Living, reproducing, etc. is simply the result of chemical processes brought about by the creature's DNA. It doesn't "desire" to survive and reproduce, it simply exists because the DNA of its ancestors managed to do that.
If it helps, think of the DNA like randomly produced software code. If you made a bunch of random software, and some of the software survived and reproduced while other software didn't, the software that just happened to be able to survive and reproduce would become more common, while the software that didn't wouldn't become more common. The end result would be more copies of the self-replicating software. Would you say that the software "wanted" to survive and reproduce? Or was the CPU simply running the code it was given, which just happened to produce that result? The error of attributing human-like traits to software might make you think it is the former, however a less biased viewpoint would make you realize that it's actually simply the latter.

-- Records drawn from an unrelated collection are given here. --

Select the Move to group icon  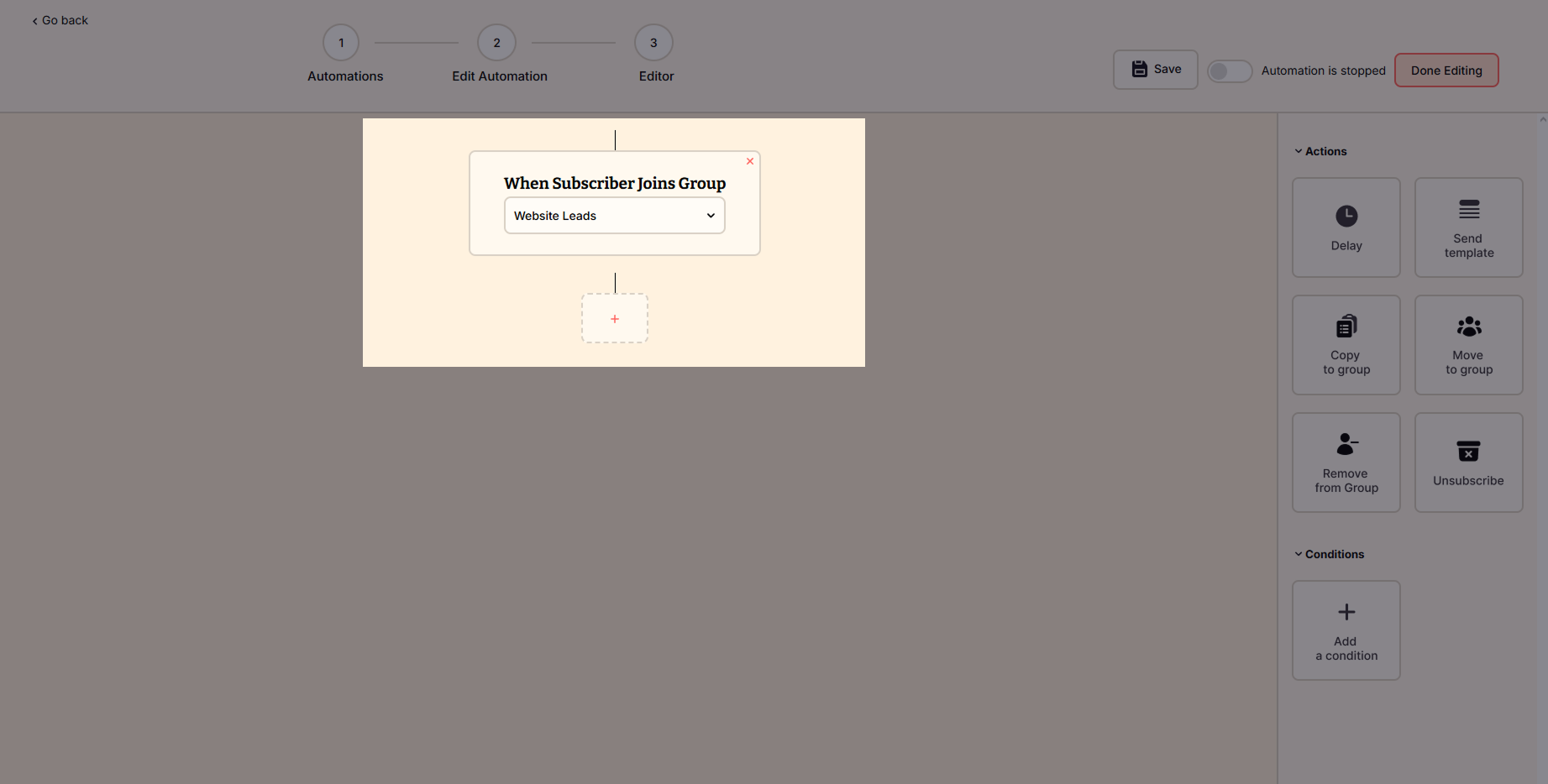click(1468, 327)
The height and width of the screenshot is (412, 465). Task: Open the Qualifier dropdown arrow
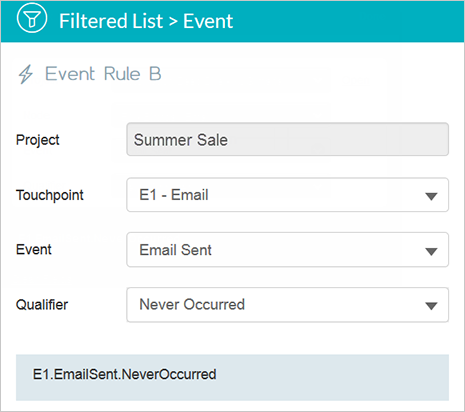click(x=431, y=306)
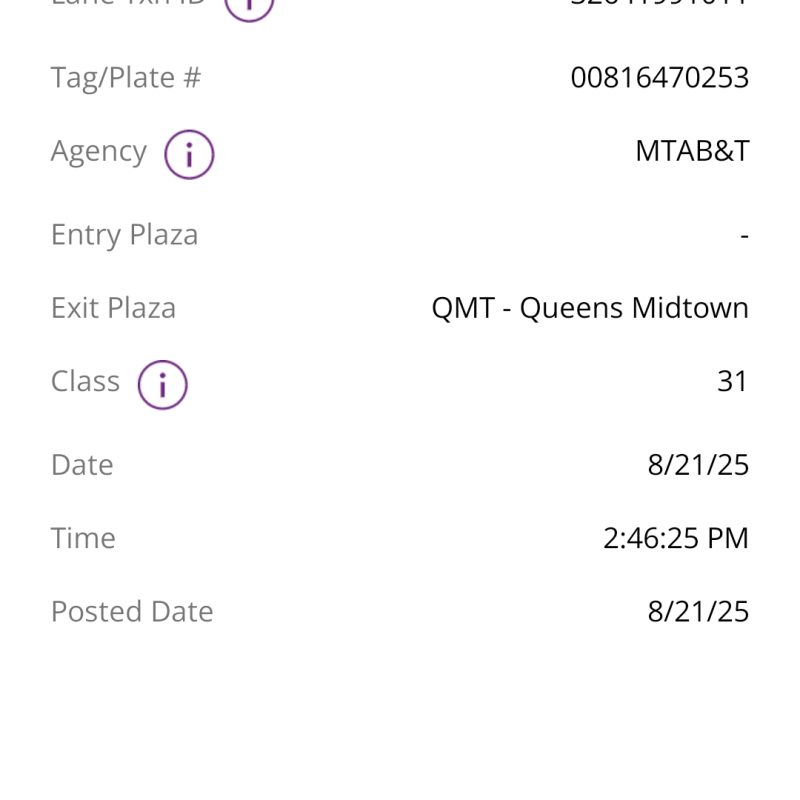This screenshot has width=800, height=800.
Task: Tap the info icon beside Agency
Action: (189, 154)
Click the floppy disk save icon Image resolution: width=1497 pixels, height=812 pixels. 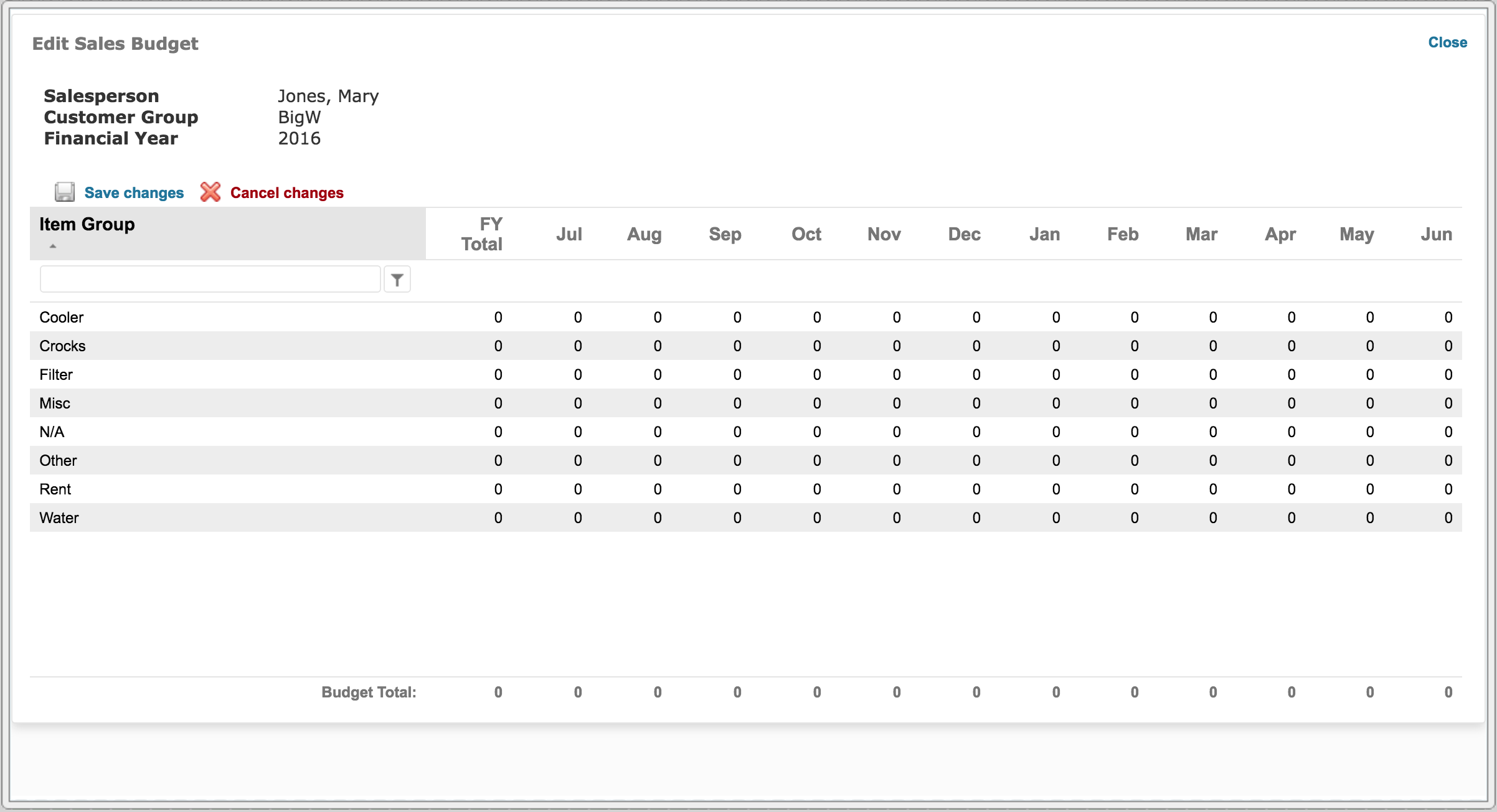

This is why you shouldn't anthropomorphize; it can lead your thinking astray.
It is pretty cool to think about, but I don't think DNA is what has survived - how similar is our DNA to what existed billions of years ago? has anything from billions of years ago actually survived?
Yes, lots of stuff. That's how we can tell that all life likely has a single common ancestor.
Take for example the
hox genes. This set of genes dates back to the beginnings of multicellular life over 570 million years ago, and is found in
all animals, plants, and fungi. (
source)
Another example would be the glutamine synthetase (GS) genes, which are found in (almost?) all life. These genes are estimated to be at least 3.2 billion years old (
source). That's pretty old considering all life is estimated to have begun around 3.8 billion years ago. Genes like this one, which are vital to life, are far more likely to be conserved, thus change little or not at all over time.
So yes, genes from billions of years ago
have actually survived to today.
The genes have not survived, they have changed.
Some have, some haven't. You're painting all genes with a single brush, when they aren't all the same.